* _Extract_

Monday, April 21, 2014

Tribute to Butch

The year was 2004. Late June early July I believe. My father had passed away in the winter. The house on 983 was for sale. I had been living with my boyfriend at the time, but life was changing for me and it was time to go out on my own. My dear sister Angela had taken me in for a few months while I got my seemingly crumbling life together. It was time to get my very first place and along with that it was time to get my very own dog.

One hot summer night, my friend Les, brought two red heeler puppies to my sisters home and said pick one out I will take the other. There was a little boy and a little girl. They were both the most precious things I had ever seen!  I couldn't resist the little boy. Something drew me to this furry little white teddy bear with a perfect red patch over his right eye. I would call him Butch.

* _Available data_
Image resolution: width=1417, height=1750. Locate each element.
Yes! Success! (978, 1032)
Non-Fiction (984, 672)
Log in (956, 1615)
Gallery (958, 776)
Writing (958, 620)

* _Your tasks_
(1) Copy out the tribute to Butch again, word for word.
(2) Update every one of the records so that "Writing" becomes "Blog", keeping everything else the same.

* _Answers_
(1)
Monday, April 21, 2014

Tribute to Butch

The year was 2004. Late June early July I believe. My father had passed away in the winter. The house on 983 was for sale. I had been living with my boyfriend at the time, but life was changing for me and it was time to go out on my own. My dear sister Angela had taken me in for a few months while I got my seemingly crumbling life together. It was time to get my very first place and along with that it was time to get my very own dog.

One hot summer night, my friend Les, brought two red heeler puppies to my sisters home and said pick one out I will take the other. There was a little boy and a little girl. They were both the most precious things I had ever seen!  I couldn't resist the little boy. Something drew me to this furry little white teddy bear with a perfect red patch over his right eye. I would call him Butch.

(2)
Image resolution: width=1417, height=1750. Locate each element.
Yes! Success! (978, 1032)
Non-Fiction (984, 672)
Log in (956, 1615)
Gallery (958, 776)
Blog (958, 620)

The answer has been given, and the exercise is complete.